4 different colors Pepper
1 TBSP + 0.5 TBSP Extra-Virgin Olive Oil
1/2 lemon Lemon Juice
2 cut finely Garlic Cloves
Atlantic Sea Salt
Freshly Ground Black Pepper
drop Apple Cider Vinegar
My Roasted peppers are an upgrade for any meal. Seriously, I love adding them to my salads, as toppings on my low carb pizza, as a snack when I’m hungry and even on my teff flatbread. I also use the leftover sauce as a salad dressing and it tastes so good.
Although peppers are usually not part of a strict low carb diet, I think that the roasted peppers soaked in olive oil when you eat in moderation are a great option. I like to add them, as part of my low carb Mediterranean diet.
We talked about the health benefits of high-quality extra virgin olive oil and garlic but what about peppers? Peppers are a great source for vitamin A and C, fiber, folic acid, and potassium. All the peppers are a great source for vitamins, however, the red one is the best because it’s been harvested the latest and has most vitamins.

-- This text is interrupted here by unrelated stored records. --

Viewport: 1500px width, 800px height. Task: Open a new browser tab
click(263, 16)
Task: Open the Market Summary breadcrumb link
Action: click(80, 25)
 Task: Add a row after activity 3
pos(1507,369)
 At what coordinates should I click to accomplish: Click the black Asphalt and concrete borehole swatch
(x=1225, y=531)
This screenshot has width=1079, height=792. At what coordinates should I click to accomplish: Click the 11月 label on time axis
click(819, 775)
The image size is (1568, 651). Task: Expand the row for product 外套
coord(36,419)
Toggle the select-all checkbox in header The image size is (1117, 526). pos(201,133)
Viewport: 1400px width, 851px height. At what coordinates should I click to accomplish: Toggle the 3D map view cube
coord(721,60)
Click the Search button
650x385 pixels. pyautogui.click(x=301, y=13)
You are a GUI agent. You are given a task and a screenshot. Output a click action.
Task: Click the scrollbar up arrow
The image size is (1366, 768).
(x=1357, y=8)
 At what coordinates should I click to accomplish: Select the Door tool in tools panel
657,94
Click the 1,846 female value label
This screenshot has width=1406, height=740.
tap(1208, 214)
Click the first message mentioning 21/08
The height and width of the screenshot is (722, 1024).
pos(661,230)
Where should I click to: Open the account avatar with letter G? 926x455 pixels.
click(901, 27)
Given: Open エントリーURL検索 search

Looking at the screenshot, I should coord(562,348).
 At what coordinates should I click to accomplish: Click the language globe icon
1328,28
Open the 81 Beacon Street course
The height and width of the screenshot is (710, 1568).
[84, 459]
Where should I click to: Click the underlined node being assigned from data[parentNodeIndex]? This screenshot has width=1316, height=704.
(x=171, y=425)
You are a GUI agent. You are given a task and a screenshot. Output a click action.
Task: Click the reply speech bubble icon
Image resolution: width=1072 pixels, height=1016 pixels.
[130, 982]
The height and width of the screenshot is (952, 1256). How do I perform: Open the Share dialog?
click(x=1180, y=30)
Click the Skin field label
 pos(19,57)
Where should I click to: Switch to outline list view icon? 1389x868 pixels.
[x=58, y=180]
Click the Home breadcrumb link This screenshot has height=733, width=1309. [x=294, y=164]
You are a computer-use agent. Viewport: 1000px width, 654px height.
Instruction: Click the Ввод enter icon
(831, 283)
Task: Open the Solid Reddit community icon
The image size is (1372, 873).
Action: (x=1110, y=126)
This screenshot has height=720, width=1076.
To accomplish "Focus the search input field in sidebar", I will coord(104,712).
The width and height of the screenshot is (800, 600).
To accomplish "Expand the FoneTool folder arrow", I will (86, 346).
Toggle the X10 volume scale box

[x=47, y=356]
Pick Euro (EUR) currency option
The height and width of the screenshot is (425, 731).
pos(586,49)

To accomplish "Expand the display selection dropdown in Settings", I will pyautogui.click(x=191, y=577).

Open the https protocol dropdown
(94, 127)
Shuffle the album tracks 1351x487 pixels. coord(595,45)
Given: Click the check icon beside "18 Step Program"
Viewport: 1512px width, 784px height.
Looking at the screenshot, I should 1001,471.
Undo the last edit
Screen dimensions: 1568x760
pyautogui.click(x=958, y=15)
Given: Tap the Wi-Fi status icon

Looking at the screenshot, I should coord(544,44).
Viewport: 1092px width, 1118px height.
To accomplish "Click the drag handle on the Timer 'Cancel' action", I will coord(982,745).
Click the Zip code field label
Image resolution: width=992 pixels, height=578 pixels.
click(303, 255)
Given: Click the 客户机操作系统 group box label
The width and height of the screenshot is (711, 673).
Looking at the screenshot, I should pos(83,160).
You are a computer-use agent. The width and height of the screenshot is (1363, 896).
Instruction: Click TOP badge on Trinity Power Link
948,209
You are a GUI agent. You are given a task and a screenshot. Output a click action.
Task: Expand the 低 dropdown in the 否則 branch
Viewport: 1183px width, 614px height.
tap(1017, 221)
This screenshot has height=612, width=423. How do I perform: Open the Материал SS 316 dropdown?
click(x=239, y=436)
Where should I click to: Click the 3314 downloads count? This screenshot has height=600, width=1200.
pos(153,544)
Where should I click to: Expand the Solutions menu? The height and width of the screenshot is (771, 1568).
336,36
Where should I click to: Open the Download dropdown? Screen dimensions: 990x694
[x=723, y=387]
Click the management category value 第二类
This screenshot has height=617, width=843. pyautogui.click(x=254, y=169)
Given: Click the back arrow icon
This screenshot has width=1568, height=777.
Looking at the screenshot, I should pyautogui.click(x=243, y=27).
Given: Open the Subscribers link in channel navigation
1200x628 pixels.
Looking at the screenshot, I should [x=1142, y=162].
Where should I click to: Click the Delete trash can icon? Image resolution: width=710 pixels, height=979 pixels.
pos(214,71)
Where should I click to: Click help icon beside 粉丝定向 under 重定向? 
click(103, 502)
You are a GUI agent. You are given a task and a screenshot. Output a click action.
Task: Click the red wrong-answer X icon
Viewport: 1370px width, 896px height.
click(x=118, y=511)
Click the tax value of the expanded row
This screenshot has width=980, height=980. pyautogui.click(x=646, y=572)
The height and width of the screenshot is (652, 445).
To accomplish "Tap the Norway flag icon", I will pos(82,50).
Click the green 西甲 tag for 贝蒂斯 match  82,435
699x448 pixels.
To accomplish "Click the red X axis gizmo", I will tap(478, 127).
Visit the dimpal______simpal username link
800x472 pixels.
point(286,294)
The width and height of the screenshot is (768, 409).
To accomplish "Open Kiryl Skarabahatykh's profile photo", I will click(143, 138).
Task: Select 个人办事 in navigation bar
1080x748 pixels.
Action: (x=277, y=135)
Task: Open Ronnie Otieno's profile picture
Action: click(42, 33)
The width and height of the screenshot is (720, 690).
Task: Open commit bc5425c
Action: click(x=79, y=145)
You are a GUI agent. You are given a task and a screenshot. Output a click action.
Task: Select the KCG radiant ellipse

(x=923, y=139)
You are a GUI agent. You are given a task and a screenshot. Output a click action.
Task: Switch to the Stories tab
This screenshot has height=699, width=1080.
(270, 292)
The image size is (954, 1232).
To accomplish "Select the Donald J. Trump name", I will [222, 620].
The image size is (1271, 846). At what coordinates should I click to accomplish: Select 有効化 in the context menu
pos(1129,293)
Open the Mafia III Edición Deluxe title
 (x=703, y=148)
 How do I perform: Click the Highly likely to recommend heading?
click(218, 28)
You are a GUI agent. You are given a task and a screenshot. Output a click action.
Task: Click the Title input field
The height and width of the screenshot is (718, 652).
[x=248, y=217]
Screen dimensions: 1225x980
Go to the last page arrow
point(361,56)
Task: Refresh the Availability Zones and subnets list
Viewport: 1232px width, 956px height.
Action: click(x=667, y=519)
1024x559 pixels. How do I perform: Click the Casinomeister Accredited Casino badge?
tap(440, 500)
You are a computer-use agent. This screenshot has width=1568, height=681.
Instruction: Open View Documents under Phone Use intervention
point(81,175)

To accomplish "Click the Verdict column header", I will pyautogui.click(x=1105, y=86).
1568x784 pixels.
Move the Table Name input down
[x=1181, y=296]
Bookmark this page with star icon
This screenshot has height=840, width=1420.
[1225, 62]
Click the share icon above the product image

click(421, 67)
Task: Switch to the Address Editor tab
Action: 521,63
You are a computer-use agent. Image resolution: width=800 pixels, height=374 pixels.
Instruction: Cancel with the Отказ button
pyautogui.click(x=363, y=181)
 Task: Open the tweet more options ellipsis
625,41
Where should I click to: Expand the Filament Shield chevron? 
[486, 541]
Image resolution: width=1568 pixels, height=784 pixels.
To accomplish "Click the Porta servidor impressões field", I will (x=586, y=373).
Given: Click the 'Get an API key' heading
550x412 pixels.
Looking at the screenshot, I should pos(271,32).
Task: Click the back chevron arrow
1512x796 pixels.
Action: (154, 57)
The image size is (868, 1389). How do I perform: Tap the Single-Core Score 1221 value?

Making the roasted peppers is super easy and quick. You need to cut the peppers coarsely. Then, sprinkle a little bit olive oil and to the oven at 430f (220c) for about 20-25 min. When the outer layer starts to wrinkle you take them off the oven and peel them. In the meantime, you can make the dressing. In a small bowl mix 1 TBSP olive oil, lemon juice from 1/2 lemon, 2 chopped garlic cloves (or minced), salt and pepper, and a little bit ACV optional. Stir everything together and add the peeled peppers into the dressing. It’s ready you can give it a little time for the peppers to soak the flavors.